The Fresh Loaf

News & Information for Amateur Bakers and Artisan Bread Enthusiasts

Room temperature bigas with Reinhart's WGB technique?

  • Pin It
Smo's picture
Smo

Room temperature bigas with Reinhart's WGB technique?

So, I like to bake bread in the morning before I go to school.  But it's a real pain to wake up a couple hours early to get the biga out of the fridge.  However, I'm not sure why it needs to go in the fridge; lots of other bread recipes involve leaving bread out for far longer periods of time at room temperature.  Particularly low-yeast artisan ones.

 

So does anybody have suggestions on doing this with the WGB recipes?  Should I maybe put some salt in the biga to retard the fermentation?  Or just use less yeast?

rainbowbrown's picture
rainbowbrown

Regrettably, I don't know how to answer your question, but I have a suggestion.  I'm often in the same predicament and what I do is set two alarms.  I usually wake up at around 5:30 and what I'll do is set another alarm for 4:30, get up and bleary eye-edly stumble to the kitchen take the thing out of the fridge and go back to sleep.  An hour later when my real alarm goes off I wake up for real and when I go into the kitchen the bowl is miraculously sitting on the counter waiting for me and I don't even remember how it got there.  Now this may not work for everyone, but it might.

charbono's picture
charbono

Reinhart’s method uses a relatively large amount of yeast for an overnight biga.  The biga itself is relatively large, being nearly 50% of the dough.  The method works because the refrigeration protects the dough from enzymes until acidity builds up, and fermentation will stay under control.  After 8 hours in the fridge, the biga is ready.  It can be kept longer, and doesn’t need to be watched.

 

Considering the large size of the biga, I think it would be hard to find a combination of sufficient salt and low yeast to work at room temp without undue risk.  If you go that route, perhaps you should reduce the size of the preferment.  Adding acidity, in a form like buttermilk powder, should help.  Also helping to control both the yeast and enzymatic activity would be a lower hydration.  At room temp, the biga would have to be watched.    

 

Reinhart’s method is actually a simple solution, for those with the right schedule.

 
Smo's picture
Smo

Hmm.  Yeah, I think you're right.  I had forgotten about the refrigeration slowing enzyme action.  Oh well.

 

I've tried the two-alarm thing (actually that's what I do now), but it's a pain.  It's hard enough getting a good night's sleep as a college student.  ;) 

KipperCat's picture
KipperCat

I've made the NYT NK bread with 100% WW flour.

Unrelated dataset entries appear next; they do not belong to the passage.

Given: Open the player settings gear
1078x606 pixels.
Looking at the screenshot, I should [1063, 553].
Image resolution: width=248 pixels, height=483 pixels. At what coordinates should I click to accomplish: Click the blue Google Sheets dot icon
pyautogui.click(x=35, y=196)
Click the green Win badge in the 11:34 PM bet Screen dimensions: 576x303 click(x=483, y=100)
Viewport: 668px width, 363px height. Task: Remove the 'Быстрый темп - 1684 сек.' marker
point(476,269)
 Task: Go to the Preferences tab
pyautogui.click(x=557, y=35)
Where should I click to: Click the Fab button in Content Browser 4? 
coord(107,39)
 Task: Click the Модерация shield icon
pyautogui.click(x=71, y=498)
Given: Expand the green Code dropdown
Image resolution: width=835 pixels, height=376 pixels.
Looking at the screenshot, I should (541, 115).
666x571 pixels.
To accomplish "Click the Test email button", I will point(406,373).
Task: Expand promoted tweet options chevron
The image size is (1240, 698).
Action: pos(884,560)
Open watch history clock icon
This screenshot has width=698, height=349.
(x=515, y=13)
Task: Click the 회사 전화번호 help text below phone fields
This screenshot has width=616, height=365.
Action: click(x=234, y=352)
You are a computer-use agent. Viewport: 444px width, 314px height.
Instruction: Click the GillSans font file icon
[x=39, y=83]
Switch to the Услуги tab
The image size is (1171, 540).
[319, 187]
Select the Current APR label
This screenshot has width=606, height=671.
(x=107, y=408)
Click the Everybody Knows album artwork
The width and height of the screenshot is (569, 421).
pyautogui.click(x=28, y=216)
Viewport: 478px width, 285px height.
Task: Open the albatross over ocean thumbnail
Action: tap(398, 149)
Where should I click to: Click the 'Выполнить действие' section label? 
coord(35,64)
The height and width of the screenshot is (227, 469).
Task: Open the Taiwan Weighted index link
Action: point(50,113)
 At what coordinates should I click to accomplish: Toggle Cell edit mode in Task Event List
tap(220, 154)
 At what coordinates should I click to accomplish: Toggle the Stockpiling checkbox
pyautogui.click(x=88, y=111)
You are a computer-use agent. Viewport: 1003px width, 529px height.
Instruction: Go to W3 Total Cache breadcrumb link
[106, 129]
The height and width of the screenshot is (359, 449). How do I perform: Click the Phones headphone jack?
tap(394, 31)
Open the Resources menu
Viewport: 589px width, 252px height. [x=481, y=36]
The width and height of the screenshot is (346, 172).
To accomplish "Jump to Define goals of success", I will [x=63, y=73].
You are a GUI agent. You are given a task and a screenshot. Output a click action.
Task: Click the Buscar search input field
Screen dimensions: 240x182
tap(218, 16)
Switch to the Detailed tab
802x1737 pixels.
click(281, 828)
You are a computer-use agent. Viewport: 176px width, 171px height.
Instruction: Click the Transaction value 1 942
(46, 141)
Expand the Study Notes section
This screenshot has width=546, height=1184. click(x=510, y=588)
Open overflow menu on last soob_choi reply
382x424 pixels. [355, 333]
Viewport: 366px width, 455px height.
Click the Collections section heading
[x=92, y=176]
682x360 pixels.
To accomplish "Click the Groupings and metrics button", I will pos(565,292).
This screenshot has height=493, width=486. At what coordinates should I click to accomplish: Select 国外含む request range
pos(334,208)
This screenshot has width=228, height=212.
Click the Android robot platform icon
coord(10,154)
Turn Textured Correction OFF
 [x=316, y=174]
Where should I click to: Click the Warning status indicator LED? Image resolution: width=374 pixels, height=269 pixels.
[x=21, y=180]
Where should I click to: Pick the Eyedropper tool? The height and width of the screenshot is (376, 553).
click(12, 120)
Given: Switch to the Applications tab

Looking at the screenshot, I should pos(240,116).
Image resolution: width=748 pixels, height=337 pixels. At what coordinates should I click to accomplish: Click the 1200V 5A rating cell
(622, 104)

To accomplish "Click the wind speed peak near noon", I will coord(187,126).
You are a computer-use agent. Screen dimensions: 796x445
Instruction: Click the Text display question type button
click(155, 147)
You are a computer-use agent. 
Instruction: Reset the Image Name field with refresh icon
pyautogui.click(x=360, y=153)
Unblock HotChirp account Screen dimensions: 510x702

The first rise takes less time than with white flour, but it still works. If I remember right, the WW was usually ready in about 70 to 80% of the time of the white flour version. The original recipe was for 18 hours in a 79F room.

How about if you used ice water and about 1/16 tsp. yeast for the biga? It's been a few months since I read any information on enzymes, so I may well be missing something!